03:06PM, Tuesday 15 September 2020
The heroes who protected the nation during the Battle of Britain 80 years ago were remembered in Burnham today (Tuesday).
Socially-distant well-wishers observed a two-minute silence at Burnham War Memorial, in Burnham Park, to mark Battle of Britain Day and pay tribute to the men and women who gave everything to preserve the freedom of the nation.
Maidenhead and the surrounding areas have a close association with the pivotal battle. Wing Commander James Nicholson, who trained at White Waltham airfield, was awarded the Victoria Cross for his bravery in combat above the English Channel.
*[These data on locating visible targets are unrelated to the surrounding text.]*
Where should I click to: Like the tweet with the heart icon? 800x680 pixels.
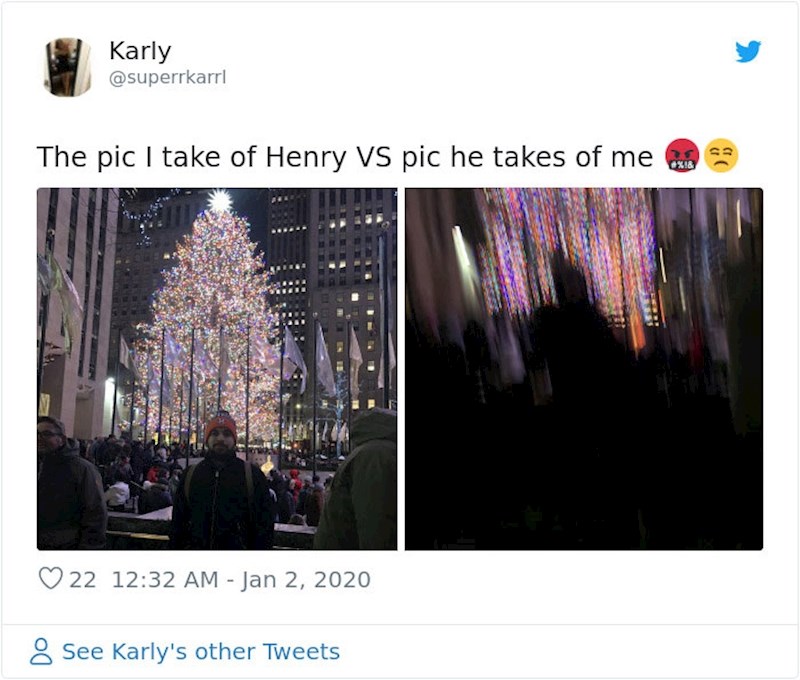coord(50,579)
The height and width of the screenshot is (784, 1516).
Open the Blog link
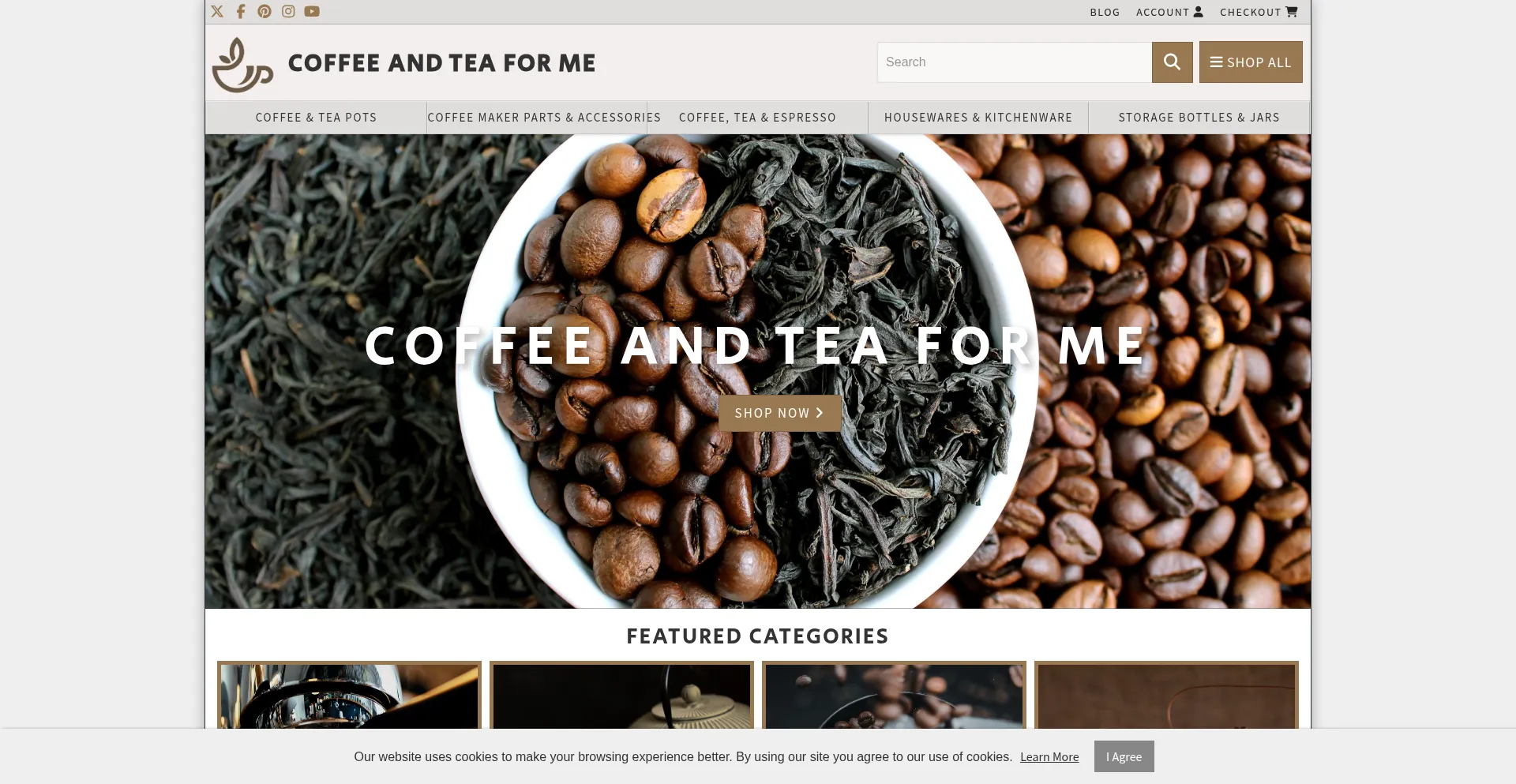click(x=1105, y=12)
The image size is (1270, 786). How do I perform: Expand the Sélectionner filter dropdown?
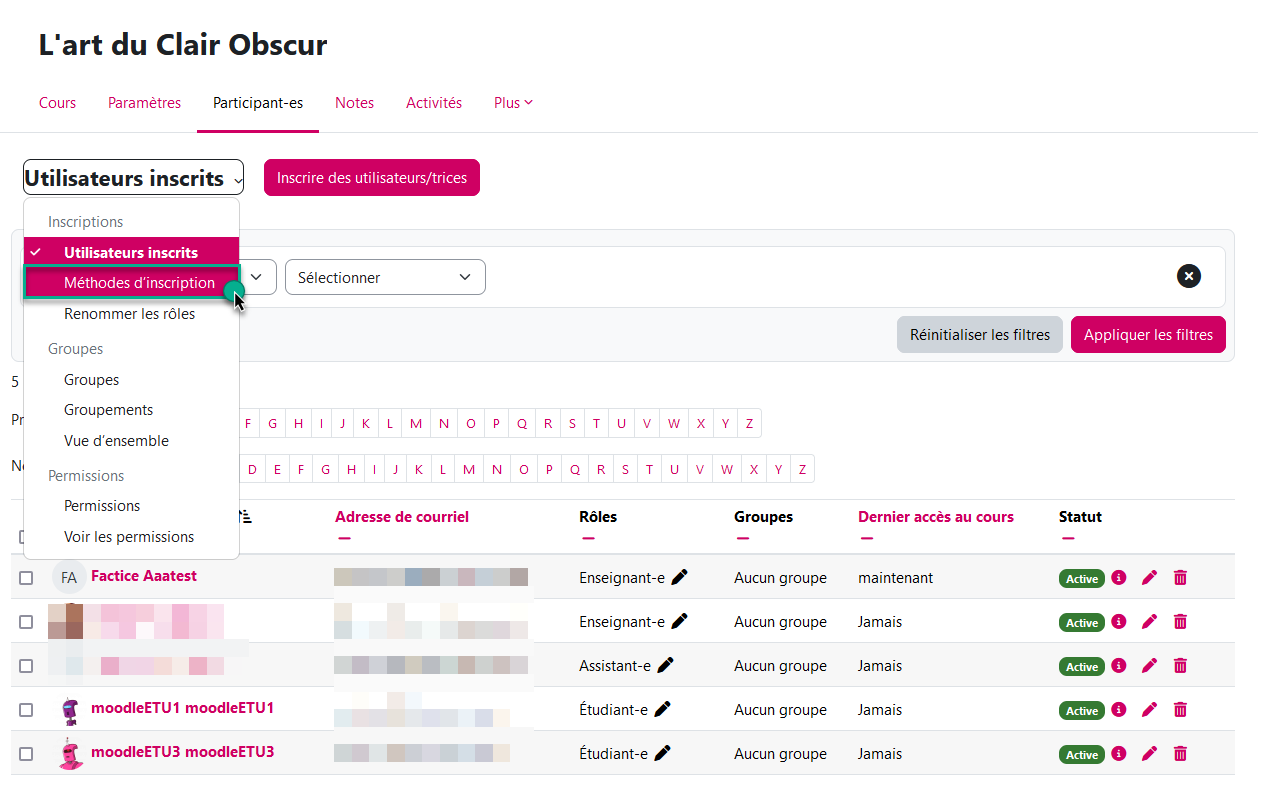tap(385, 277)
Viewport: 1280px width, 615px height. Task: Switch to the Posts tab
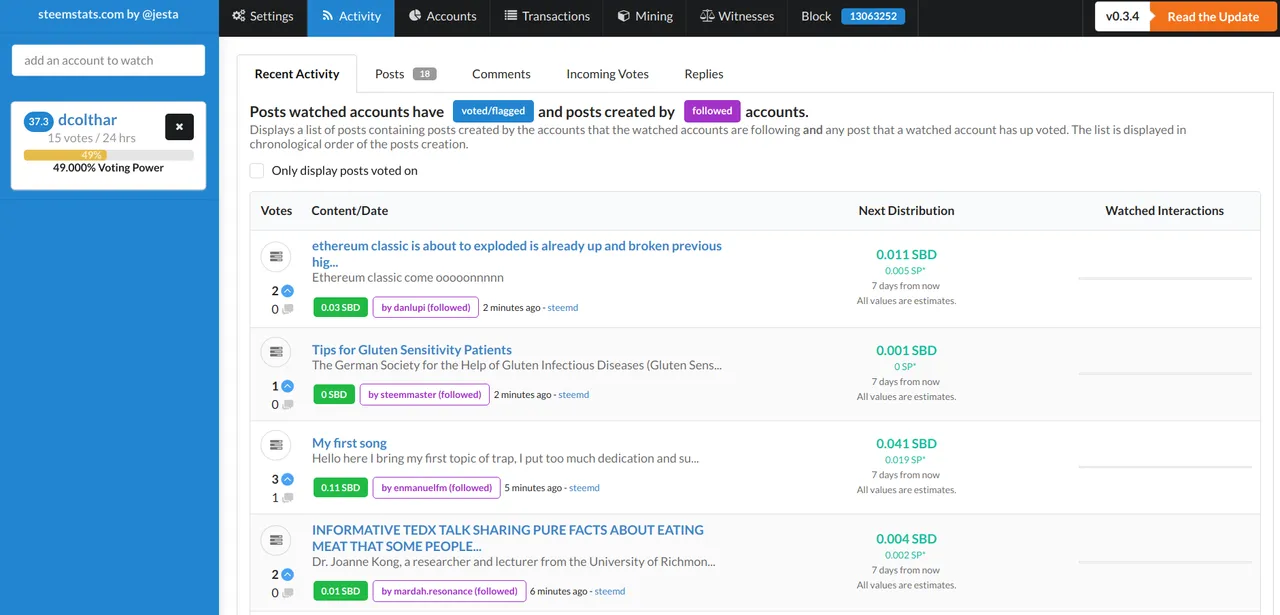click(406, 74)
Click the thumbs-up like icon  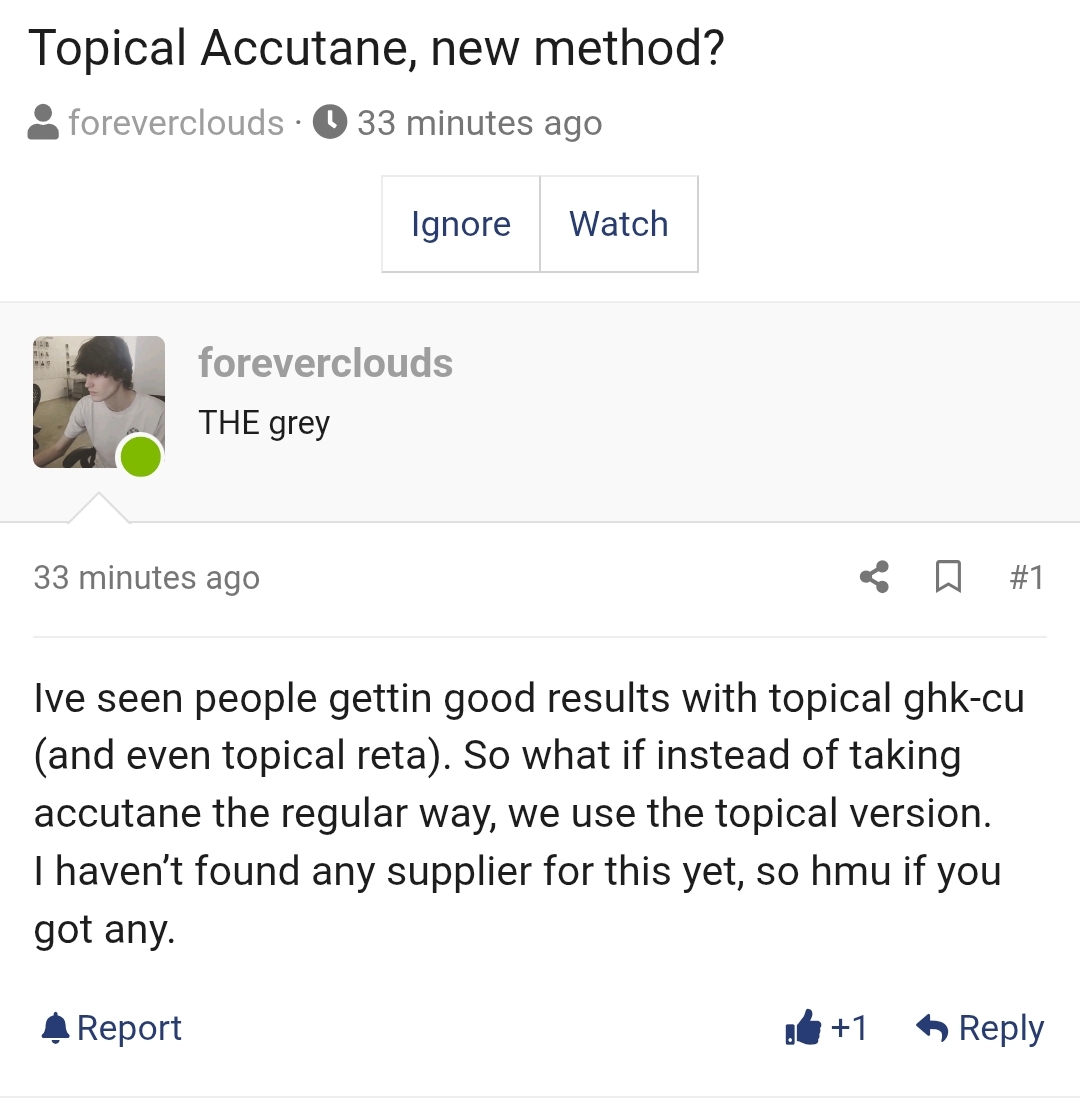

The Air Transport Auxillary (ATA), based at White Waltham, was pivotal to the Allies’ success in the battle, delivering aircraft to the frontlines so pilots whose planes had been shot down or damaged could get back in the air.
Speaking to the Advertiser, Richard Poad, chairman of the Maidenhead Heritage Centre, said: “The ATA’s involvement was simple, to take airplanes to the front line squadrons so they could fly into battle.
“Quite often the reaction from the pilots was ‘thank god for that, you’ve brought us something flyable.’”
“If you talked to the people on the ground, the engineers that were on the airfield, they would say we weren’t heroes, the pilots were heroes.
“The pilots that flew into battle, with the odds they were up against, it's just mind-blowing, but they were supported by a fantastic ground team who were so determined, they were all part of the team.”
Following the battle, the members of the ATA were praised for their crucial efforts in what turned out to be a pivotal moment of the Second World War.
Lord Beaverbrook, who was Churchill’s minister of aircraft production, lead the praise. After the battle, he said: “The ATA sustained and supported the Royal Air Force in battle.
“They were soldiers fighting in the struggle just as completely as if they had been engaged on the battlefront.”